Improved Estimation for Complex Surveys Using Modern Regression Technique
Kelly McConville, STAT-PHD Candidate, Colorado State University
Tuesday, June 21, 2011
4:00 p.m., room 006, Statistics Bldg
In the field of survey statistics, finite population quantities are often estimated based on complex survey data. In this talk, estimation of the finite population total of a study variable is considered. It is assumed that the study variable is available for the sample and is supplemented by auxiliary information, which is available for every element in the finite population. Following a model-assisted framework, estimators are constructed that exploit the relationship which may exist between the study variable and ancillary data. These estimators have good design properties regardless of model accuracy.
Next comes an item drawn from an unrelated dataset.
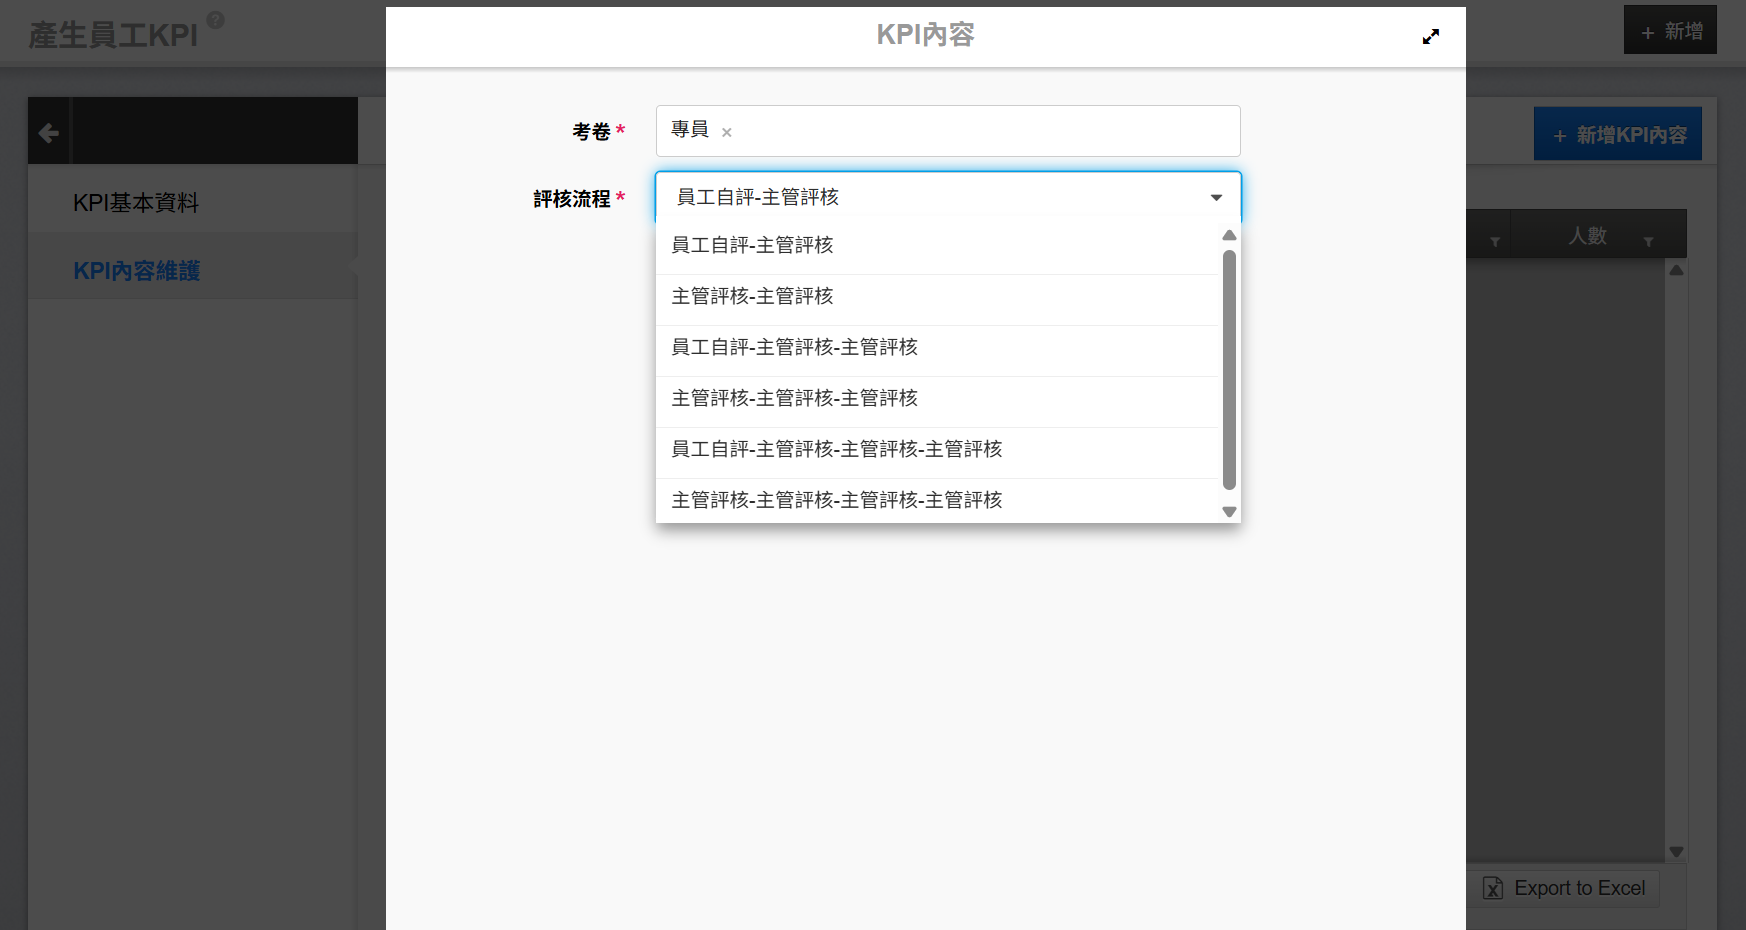
Task: Switch to KPI內容維護 tab
Action: 137,271
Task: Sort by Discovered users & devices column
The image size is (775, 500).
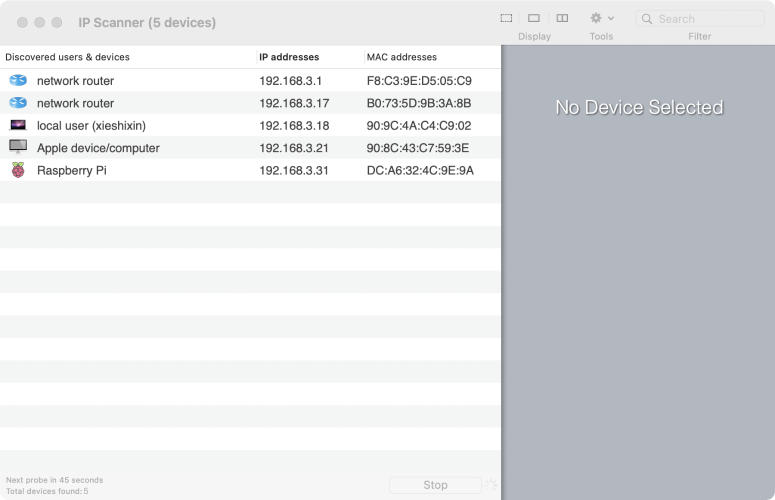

Nonparametric survey regression estimation is applicable in natural resource surveys where the relationship between the auxiliary information and study variable is complex or unknown. A penalized spline regression estimator is studied and its asymptotic properties when the number of knots goes to infinity and the locations of the knots are allowed to change is considered. The estimator is shown to be design consistent and asymptotically design unbiased. In the course of the proof, a result is established on the uniform convergence in probability of the survey-weighted quantile estimators. This result is obtained by deriving a survey-weighted Hoeffding inequality for bounded random variables. A variance estimator is proposed and shown to be design consistent for the asymptotic mean squared error. Simulation results demonstrate the usefulness of the asymptotic approximations.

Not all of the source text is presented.